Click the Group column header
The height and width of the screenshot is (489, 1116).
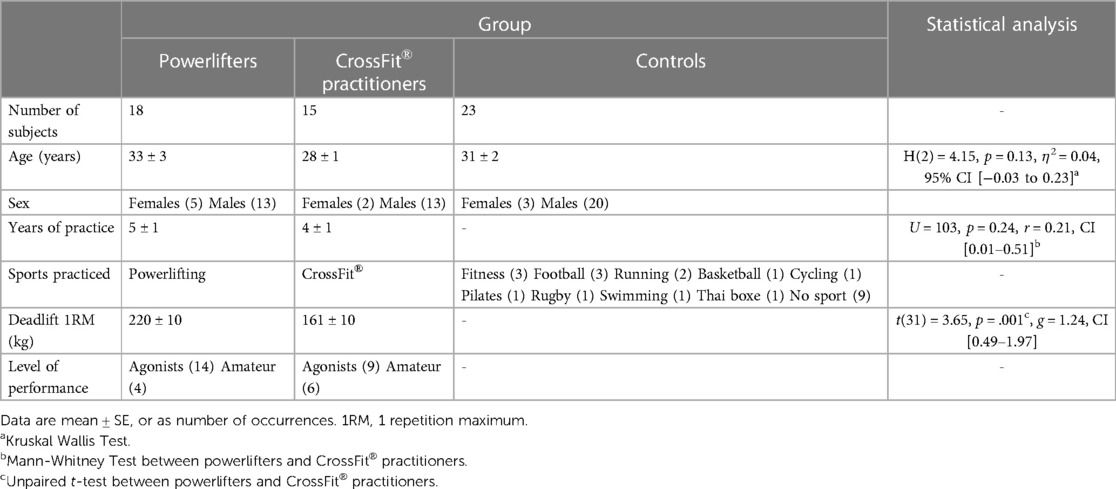[x=504, y=23]
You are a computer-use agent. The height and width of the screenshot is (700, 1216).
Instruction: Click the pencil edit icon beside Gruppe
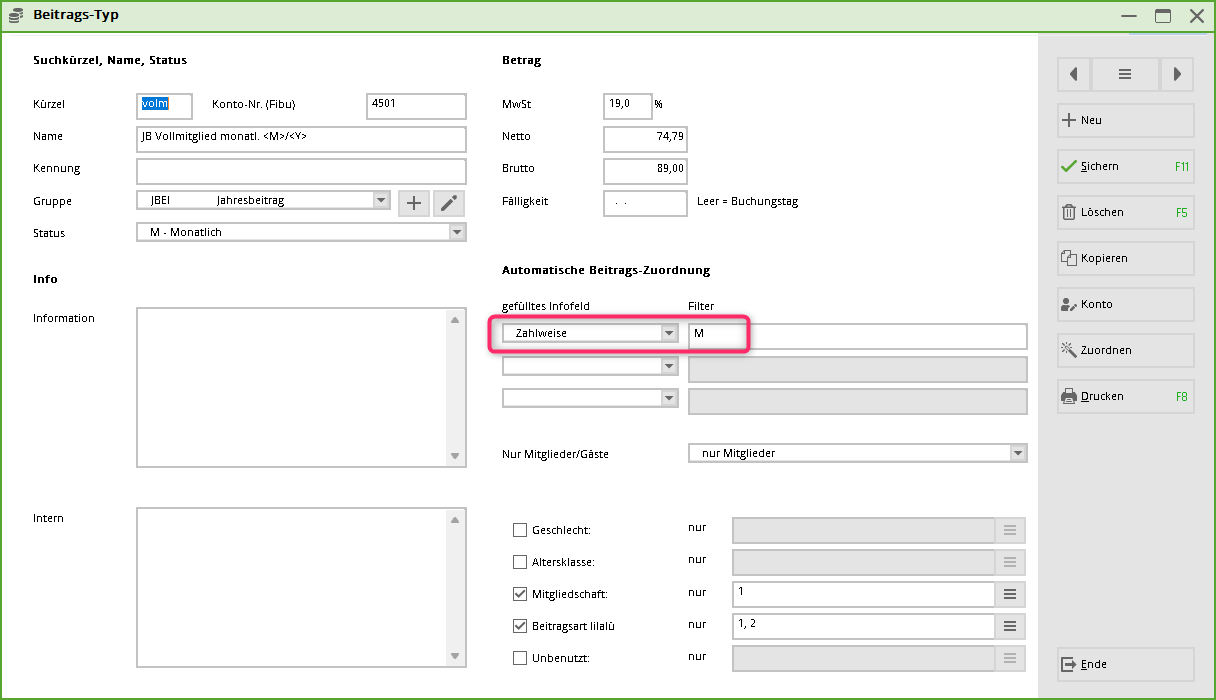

_EXERCISE DETAILS_: Each line above that has the word "Click" should be copied.

_SOLUTION_:
Click the Group column header
Instruction: Click the pencil edit icon beside Gruppe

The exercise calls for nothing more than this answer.